Again, this is another obvious and simple step in improving your online and professional personal brand so make sure you do it ASAP if you haven’t already.

Check out this article on 6 ways Gmail revolutionized email if you’re interested

Diplomuh Quick Tip #2 – Cover Your Privates

Set your Facebook to private and make sure all of the security and sharing settings are keeping your information safe.

Click my profile as an example of covered privates:  Thomas Evans Facebook

Reciting your favorite Gucci Mane lyrics (hopefully you don’t have favorite Gucci Mane lyrics) and setting your profile picture to you making your liver weep should be a thing of the past.  If you want to continue to do these things, the absolute first thing that you must do is configure your Facebook (or Myspace if you somehow still have a profile) security settings.

Facebook should be for your personal relationships only. Recruiters, employers and professionals should not have access to it; it’s for your best interest.

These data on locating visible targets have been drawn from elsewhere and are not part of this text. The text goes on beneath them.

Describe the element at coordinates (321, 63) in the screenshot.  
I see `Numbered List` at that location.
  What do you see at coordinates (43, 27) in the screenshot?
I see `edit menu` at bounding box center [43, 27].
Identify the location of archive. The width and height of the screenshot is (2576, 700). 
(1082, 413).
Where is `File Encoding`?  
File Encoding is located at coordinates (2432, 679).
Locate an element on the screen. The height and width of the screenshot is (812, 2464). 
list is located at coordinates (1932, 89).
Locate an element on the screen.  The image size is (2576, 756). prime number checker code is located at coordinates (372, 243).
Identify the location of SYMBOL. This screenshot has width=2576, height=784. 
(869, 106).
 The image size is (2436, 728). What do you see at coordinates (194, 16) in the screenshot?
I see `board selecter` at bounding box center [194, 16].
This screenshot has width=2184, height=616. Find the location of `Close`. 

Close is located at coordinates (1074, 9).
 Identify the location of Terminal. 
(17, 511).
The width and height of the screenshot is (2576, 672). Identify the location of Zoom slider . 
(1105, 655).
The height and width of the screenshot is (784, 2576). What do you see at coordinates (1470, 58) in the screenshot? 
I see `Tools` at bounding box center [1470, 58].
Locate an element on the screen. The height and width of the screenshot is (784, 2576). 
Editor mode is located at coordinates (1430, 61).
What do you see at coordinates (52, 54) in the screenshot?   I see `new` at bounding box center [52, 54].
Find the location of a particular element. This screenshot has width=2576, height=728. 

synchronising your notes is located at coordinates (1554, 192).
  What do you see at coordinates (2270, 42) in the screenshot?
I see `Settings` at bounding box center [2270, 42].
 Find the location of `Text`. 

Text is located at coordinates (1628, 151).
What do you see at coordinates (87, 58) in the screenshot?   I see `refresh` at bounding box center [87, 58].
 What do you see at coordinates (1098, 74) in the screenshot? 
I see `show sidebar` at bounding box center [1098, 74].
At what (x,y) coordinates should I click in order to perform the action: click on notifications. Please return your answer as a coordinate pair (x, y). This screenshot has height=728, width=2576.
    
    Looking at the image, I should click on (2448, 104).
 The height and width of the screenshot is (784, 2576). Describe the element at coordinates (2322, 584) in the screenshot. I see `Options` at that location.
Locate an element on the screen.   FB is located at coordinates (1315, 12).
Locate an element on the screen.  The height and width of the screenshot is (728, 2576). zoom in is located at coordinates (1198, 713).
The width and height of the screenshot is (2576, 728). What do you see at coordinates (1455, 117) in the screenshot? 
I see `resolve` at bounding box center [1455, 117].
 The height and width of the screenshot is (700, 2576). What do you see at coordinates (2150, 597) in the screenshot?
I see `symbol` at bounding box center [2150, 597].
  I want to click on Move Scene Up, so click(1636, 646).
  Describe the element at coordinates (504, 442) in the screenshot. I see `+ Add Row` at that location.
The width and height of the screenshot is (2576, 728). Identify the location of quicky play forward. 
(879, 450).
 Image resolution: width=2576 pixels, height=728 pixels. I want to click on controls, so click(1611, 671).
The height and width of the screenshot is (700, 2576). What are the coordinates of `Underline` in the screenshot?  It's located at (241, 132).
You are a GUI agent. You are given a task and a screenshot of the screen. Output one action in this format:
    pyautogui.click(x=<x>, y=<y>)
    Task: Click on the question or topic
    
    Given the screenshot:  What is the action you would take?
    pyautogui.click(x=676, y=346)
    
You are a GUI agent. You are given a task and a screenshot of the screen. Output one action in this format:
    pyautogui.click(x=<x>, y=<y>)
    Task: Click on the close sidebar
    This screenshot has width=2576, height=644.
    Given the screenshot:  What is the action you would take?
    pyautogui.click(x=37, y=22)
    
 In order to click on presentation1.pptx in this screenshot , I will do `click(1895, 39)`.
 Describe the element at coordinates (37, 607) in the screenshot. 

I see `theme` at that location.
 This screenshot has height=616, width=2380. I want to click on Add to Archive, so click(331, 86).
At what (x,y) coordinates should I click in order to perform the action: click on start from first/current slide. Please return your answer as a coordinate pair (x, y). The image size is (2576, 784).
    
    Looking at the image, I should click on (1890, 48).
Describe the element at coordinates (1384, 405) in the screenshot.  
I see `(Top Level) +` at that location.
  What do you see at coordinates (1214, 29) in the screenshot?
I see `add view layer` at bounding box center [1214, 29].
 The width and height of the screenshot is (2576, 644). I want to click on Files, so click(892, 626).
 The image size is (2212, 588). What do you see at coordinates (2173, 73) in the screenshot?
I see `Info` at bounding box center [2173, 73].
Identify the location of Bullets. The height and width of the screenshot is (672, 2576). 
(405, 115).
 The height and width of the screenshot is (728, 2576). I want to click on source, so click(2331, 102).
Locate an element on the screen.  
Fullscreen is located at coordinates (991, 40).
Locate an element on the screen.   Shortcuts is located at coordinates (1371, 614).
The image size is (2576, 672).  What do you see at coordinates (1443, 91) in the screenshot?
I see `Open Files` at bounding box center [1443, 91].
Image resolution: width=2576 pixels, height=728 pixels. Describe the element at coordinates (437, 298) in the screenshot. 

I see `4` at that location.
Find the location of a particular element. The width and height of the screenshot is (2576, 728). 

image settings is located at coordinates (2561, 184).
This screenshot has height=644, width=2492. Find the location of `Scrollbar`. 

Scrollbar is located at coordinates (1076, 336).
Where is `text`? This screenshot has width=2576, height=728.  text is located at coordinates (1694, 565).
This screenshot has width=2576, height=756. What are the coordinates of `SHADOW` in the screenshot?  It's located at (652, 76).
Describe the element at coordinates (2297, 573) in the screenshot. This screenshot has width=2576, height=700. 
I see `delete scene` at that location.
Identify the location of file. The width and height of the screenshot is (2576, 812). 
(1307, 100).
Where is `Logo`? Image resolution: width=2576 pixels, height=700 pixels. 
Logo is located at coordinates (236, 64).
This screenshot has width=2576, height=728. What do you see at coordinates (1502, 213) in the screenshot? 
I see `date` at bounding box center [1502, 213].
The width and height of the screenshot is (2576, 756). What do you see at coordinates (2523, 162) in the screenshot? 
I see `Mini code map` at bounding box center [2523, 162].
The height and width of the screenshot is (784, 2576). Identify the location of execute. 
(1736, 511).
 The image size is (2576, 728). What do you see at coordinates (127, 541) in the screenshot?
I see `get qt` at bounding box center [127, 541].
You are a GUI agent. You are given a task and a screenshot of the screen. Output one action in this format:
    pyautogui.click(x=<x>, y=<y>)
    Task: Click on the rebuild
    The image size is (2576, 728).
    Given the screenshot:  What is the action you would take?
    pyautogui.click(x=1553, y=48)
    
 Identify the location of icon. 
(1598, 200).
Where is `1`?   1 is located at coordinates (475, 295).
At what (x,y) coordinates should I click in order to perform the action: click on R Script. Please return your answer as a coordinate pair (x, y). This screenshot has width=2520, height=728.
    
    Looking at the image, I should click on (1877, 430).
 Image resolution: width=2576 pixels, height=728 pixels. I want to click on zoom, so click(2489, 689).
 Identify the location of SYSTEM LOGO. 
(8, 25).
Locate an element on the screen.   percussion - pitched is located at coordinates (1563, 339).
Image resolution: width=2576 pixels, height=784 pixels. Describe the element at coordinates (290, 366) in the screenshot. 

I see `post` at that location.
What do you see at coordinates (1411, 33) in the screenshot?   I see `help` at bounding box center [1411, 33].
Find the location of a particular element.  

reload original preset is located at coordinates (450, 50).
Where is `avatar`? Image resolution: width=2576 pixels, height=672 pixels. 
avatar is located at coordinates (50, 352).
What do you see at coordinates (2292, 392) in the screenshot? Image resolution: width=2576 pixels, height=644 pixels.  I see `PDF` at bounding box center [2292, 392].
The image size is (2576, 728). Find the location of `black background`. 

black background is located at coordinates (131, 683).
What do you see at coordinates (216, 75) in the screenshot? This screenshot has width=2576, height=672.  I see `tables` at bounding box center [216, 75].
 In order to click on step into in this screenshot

Facebook is the one profile I keep private to the public in case I want to post something like:

“your cutlass motor knockin, because it is a lemon
my rifle georgia peaches, but you look more like a lemon”

…What?

Yup, those are Gucci Mane lyrics.

Gucci Mane says make sure your profile is private. ASAP.

Diplomuh Quick Tip #1 – your call has been forwarded to an automatic voice message system..

An , obvious, but necessary tip. 

Make sure your voicemail is professional sounding. No songs, no “Hello……Got ya, I’m not hear right now,this is my voicemail” messages, no inside jokes, just make it professional and straight forward.

I recommend including your name in your message somehow, so that if someone calls, they know for sure that they reached your number.

I know this seems obvious, but you’d be surprised how many people have voicemails setup that would turn a recruiter or employer off the minute they heard it.